→ OPDRACHT
Neem het stuk van de regel met "Switch to the 频谱 spectrum view" tot en met de regel met "point(364,23)" letterlijk over, zonder de afbeeldingen.

→ DE GEGEVENS
——
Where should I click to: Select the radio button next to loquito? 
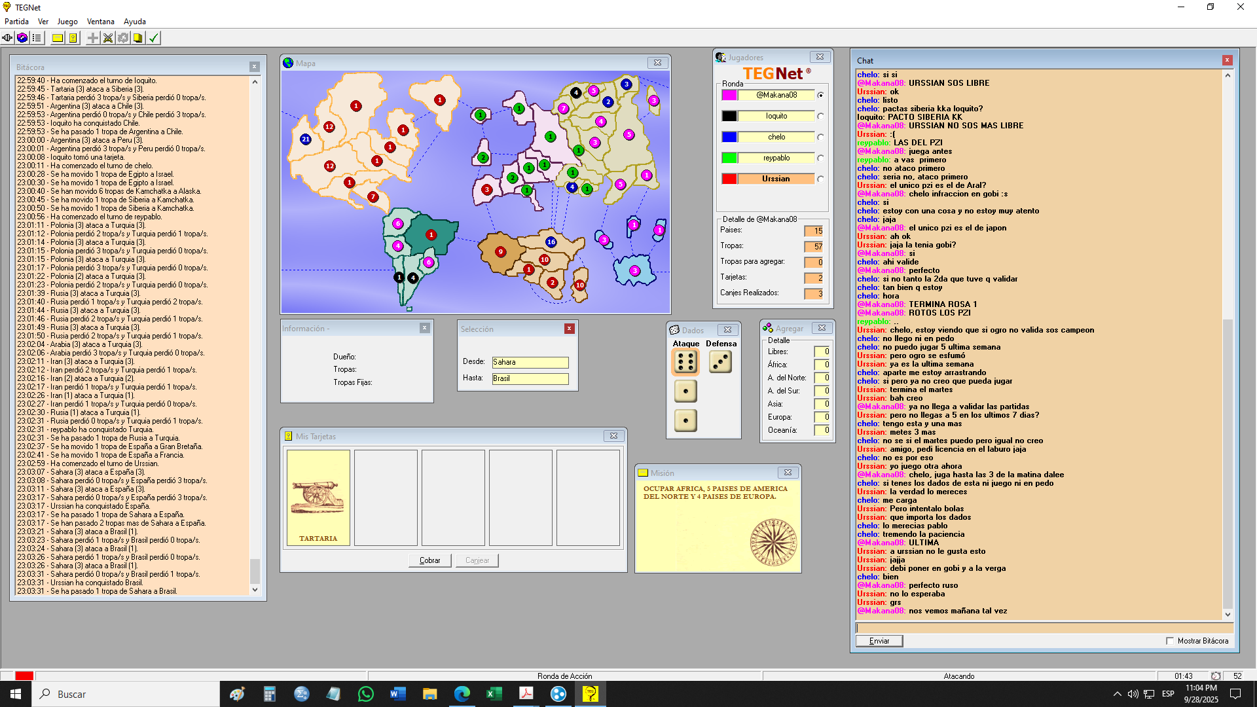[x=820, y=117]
——
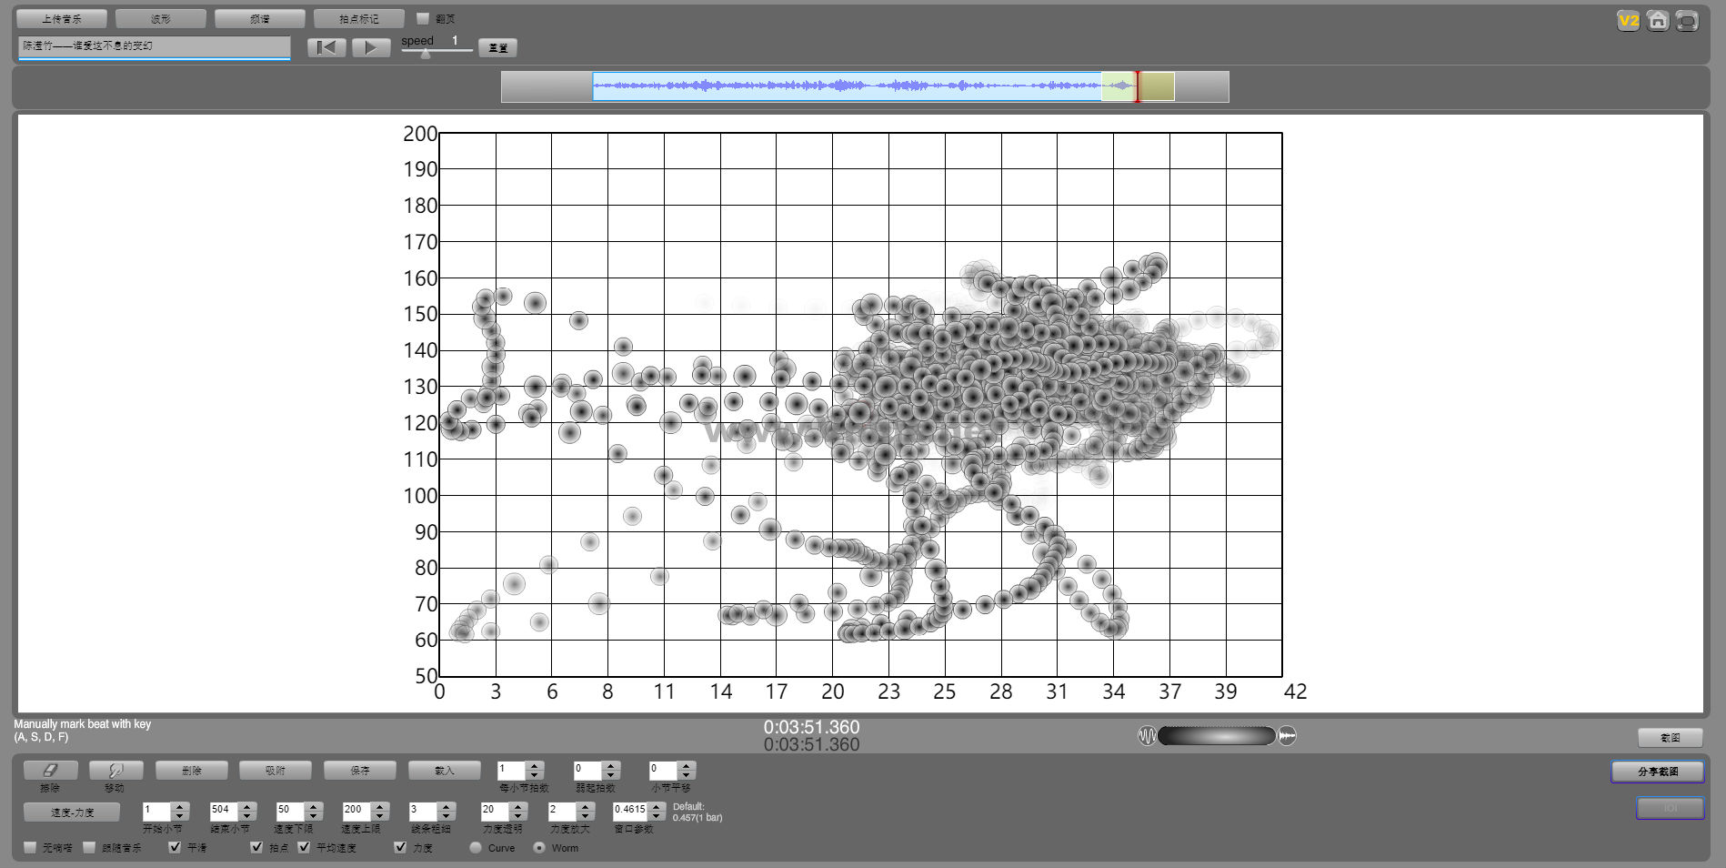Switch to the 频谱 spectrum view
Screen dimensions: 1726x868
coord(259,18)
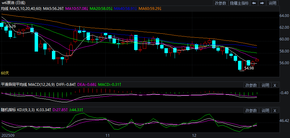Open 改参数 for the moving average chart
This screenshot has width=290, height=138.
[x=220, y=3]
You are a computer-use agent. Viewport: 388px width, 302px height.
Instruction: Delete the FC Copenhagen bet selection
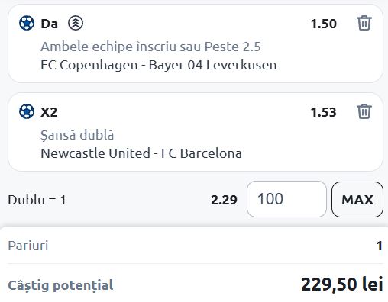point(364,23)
——
→ RESULTAAT
Switch to the 频谱 spectrum view
Screen dimensions: 1726x868
coord(259,18)
Open 改参数 for the moving average chart
This screenshot has width=290, height=138.
[x=220, y=3]
You are a computer-use agent. Viewport: 388px width, 302px height.
Instruction: Delete the FC Copenhagen bet selection
point(364,23)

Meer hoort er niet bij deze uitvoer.